Acoustic radiation force is applied to absorbing or reflecting materials in the propagation path of an acoustic wave. This phenomenon is caused by a transfer of momentum from an acoustic wave to the propagation medium. The spatial distribution of the radiation force field is determined by both the transmitted acoustic parameters and the acoustic properties of the tissue. In soft tissues, where the majority of attenuation results from absorption,16, 17 the following equation can be used to determine radiation force magnitude:18, 19

F=2αI/c (1)

where F is acoustic radiation force (in the form of a body force), c is the medium’s sound speed, α is the medium’s absorption coefficient and I is the temporal average intensity at a given spatial location. The region of tissue to which radiation force is applied through the absorption of acoustic energy is called the region of excitation (ROE).

Each line in a given lateral location of an ARFI image is generated by transmitting an excitation/pushing beam of acoustic radiation force focused at a defined depth and then the induced dynamic soft tissue displacement response (several microns) is monitored using conventional ultrasonic displacement tracking methods for several milliseconds after cessation of the radiation-force excitation. This process is repeated with an aperture that is electronically translated laterally to fully interrogate the region of interest. The spacing between lateral lines can be controlled, and, utilizing 4:1 parallel receive tracking, the displacement response at four adjacent lateral locations can be tracked simultaneously after a single radiation force excitation, reducing the number of excitation beams that need to be transmitted. When improved contrast is desired in structures that span an appreciable depth, multiple excitations with different focal depths can be performed at each lateral location.20 Displacement images are typically formed at a given time step after cessation of the radiation force excitation and displacement data from different excitation focal zones are spatially averaged.

Imaging configuration

B-mode and ARFI imaging were performed using a Siemens SONOLINE Antares™ scanner (Siemens Medical Solutions, Ultrasound Division, Issaquah, WA) using VF7-3 and VF10-5 linear arrays. The focal configurations used for these arrays are detailed in table 1. To optimize the contrast and spatial resolution of the nerves, multiple focal zone excitations were implemented.20 Typically 2–3 focal zones were implemented; the depths and spacing of these focal zones depended on the range of depths of the structures being visualized. Typically focal zones were spaced by 3–4 mm, with a constant focal configuration (F/#) held between focal zones.

TABLE I.

Radiation force excitation and displacement tracking configurations for the VF7-3 and VF10-5 linear arrays.

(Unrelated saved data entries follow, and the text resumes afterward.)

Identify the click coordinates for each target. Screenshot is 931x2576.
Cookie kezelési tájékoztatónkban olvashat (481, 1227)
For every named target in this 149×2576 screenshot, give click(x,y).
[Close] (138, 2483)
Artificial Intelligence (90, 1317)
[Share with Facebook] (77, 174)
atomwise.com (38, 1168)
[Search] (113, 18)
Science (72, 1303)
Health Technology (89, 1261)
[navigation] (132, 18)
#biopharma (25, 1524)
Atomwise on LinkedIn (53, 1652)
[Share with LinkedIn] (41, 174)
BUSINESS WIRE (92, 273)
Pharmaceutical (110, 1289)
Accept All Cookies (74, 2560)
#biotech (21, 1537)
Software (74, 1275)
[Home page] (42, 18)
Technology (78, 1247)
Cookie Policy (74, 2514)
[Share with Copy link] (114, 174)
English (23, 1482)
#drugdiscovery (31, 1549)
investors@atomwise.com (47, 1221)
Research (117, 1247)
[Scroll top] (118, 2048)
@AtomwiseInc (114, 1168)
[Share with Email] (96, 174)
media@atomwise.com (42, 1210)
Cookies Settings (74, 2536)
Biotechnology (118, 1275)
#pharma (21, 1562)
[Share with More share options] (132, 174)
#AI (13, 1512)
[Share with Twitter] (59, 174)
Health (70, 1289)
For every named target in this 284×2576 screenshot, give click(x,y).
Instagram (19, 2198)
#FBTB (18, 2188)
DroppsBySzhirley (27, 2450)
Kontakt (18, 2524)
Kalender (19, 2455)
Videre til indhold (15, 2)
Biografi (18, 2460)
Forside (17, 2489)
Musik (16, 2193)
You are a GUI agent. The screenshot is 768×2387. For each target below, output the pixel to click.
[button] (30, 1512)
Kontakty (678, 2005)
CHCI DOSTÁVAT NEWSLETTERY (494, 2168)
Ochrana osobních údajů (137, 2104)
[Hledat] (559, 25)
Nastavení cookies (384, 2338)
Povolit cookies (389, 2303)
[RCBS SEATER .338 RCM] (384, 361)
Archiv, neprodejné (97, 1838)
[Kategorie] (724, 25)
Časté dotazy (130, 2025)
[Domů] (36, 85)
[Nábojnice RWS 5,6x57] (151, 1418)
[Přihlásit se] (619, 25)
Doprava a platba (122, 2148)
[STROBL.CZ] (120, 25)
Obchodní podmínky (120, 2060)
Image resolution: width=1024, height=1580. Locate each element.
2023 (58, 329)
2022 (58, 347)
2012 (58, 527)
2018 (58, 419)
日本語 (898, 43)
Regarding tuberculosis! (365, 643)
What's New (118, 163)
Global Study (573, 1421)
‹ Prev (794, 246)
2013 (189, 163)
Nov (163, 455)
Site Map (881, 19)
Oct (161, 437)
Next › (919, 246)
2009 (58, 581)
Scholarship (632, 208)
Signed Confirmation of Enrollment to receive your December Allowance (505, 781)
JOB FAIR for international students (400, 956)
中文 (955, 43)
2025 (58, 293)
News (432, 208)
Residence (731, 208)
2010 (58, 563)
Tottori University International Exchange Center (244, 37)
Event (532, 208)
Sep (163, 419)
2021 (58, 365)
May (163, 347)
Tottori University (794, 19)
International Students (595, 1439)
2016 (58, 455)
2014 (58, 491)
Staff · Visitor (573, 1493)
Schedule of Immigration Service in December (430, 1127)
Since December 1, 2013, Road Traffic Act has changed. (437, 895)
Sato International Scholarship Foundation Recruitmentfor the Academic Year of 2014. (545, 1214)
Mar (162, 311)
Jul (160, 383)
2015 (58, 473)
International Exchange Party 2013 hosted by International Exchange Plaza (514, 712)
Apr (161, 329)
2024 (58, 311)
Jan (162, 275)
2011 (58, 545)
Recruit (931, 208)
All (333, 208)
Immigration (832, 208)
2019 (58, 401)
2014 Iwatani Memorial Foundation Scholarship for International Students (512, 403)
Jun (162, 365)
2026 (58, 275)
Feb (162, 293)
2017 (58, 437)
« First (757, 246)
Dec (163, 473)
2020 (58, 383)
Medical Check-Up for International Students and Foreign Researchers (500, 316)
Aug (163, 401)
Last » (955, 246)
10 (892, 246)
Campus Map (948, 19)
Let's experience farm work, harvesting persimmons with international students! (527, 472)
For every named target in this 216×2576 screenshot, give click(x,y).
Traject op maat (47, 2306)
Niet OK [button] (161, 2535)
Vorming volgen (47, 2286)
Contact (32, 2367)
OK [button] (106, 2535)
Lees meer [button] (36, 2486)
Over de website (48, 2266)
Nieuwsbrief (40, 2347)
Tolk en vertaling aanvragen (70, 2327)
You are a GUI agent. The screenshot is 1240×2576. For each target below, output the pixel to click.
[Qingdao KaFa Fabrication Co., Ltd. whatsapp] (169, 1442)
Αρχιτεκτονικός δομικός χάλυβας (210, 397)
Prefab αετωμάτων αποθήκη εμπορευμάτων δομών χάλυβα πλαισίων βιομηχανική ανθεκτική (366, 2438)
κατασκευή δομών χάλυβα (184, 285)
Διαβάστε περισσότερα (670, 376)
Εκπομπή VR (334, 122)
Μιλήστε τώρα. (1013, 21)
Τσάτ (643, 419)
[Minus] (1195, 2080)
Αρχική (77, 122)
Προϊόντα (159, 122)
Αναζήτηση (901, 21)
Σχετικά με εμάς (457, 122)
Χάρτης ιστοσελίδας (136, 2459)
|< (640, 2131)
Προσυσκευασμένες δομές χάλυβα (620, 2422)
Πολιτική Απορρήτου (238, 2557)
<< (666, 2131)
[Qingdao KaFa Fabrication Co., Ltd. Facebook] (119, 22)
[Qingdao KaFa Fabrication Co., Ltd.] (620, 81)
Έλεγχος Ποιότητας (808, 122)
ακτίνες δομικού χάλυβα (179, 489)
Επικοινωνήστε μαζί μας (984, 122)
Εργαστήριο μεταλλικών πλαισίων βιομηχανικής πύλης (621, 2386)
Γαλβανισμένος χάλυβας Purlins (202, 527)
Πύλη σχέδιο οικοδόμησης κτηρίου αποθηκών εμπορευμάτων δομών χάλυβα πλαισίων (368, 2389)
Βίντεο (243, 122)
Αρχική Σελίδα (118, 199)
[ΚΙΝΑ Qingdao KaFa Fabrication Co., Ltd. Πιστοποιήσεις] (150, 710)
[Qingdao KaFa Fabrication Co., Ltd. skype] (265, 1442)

VF7-3 excitation VF7-3 tracking VF10-5 excitation VF10-5 tracking
Transmit focal depth (mm) 10–25 <30 5–20 <20
Receive focal depth (mm) dynamic dynamic
Transmit F/# 2.0 2.0 1.5 2.0
Receive F/# 0.5 0.5
Frequency (MHz) 3.3 7.3 6.7 10.0
Elevation focus (mm) ~37 ~37 ~19 ~19
Lateral line spacing (mm) 0.18 0.15
PRF of track lines (kHz) 9.1 9.1
Excitation duration (μs) 60–90 23–30

Many peripheral nerves targeted for regional anesthetic injection (e.g., the brachial plexus and femoral nerves) are adjacent to arteries that can introduce significant physiologic motion when tracking ARFI-induced displacements. To minimize such motion artifacts, B-mode and ARFI image acquisitions were ECG-triggered during in vivo imaging. Additionally, a linear-motion filter was applied to the tracked displacement data. This motion filter assumes that complete recovery of ARFI excitation-induced displacements occurs within 5 ms of the cessation of the radiation force excitation and any residual displacements that are estimated after this time are secondary to motion. These motion artifacts are assumed to be linear (i.e., no acceleration) given the short time (5 ms) durations.

Displacement estimation and correlation coefficients

Radiation force-induced displacements were tracked using the Loupas’ algorithm offline.21 ARFI images are displayed using copper color maps in this manuscript, where brighter pixels represent greater displacements away from the transducer and are indicative of relatively more compliant tissue. All ARFI images are displayed at 0.55 ms after the radiation force excitation. This time step was empirically determined to maximize the ARFI image nerve contrast based on their size and stiffness relative to their adjacent tissues after reviewing the cadaveric and in vivo datasets.22 A median filter with a 5×2 sample (0.087×0.30 mm) kernel was applied to all of the ARFI images.

The complex correlation coefficient (ρ) associated with the estimated displacements was computed as:23

ρ=s1(t)s2(t)s1(t)s1(t)s2(t)s2(t) (2)

where s1(t) represents the reference signal, s2(t) represents the displacement estimation signal, and * denotes the complex conjugate of the signal. ρ is a complex number whose magnitude denotes the similarity, or overall correlation, of the two complex signals and whose phase represents the phase difference between the two signals. For example, a magnitude of 1 and a phase of 0° indicate perfect correlation while a magnitude of 1 and a phase of 180° indicate negative correlation. Assuming ARFI-induced displacements are in the direction of wave propagation (away from the transducer), the phase varies between 0–90° and the magnitude of this complex coefficient represents the correlation between tracking vectors. This magnitude was used to generate the decorrelation maps representing unreliable displacement estimates. Regions of decorrelation (ρ <0.98) are superimposed in blue on ARFI images and represent locations where displacement estimates were not reliable.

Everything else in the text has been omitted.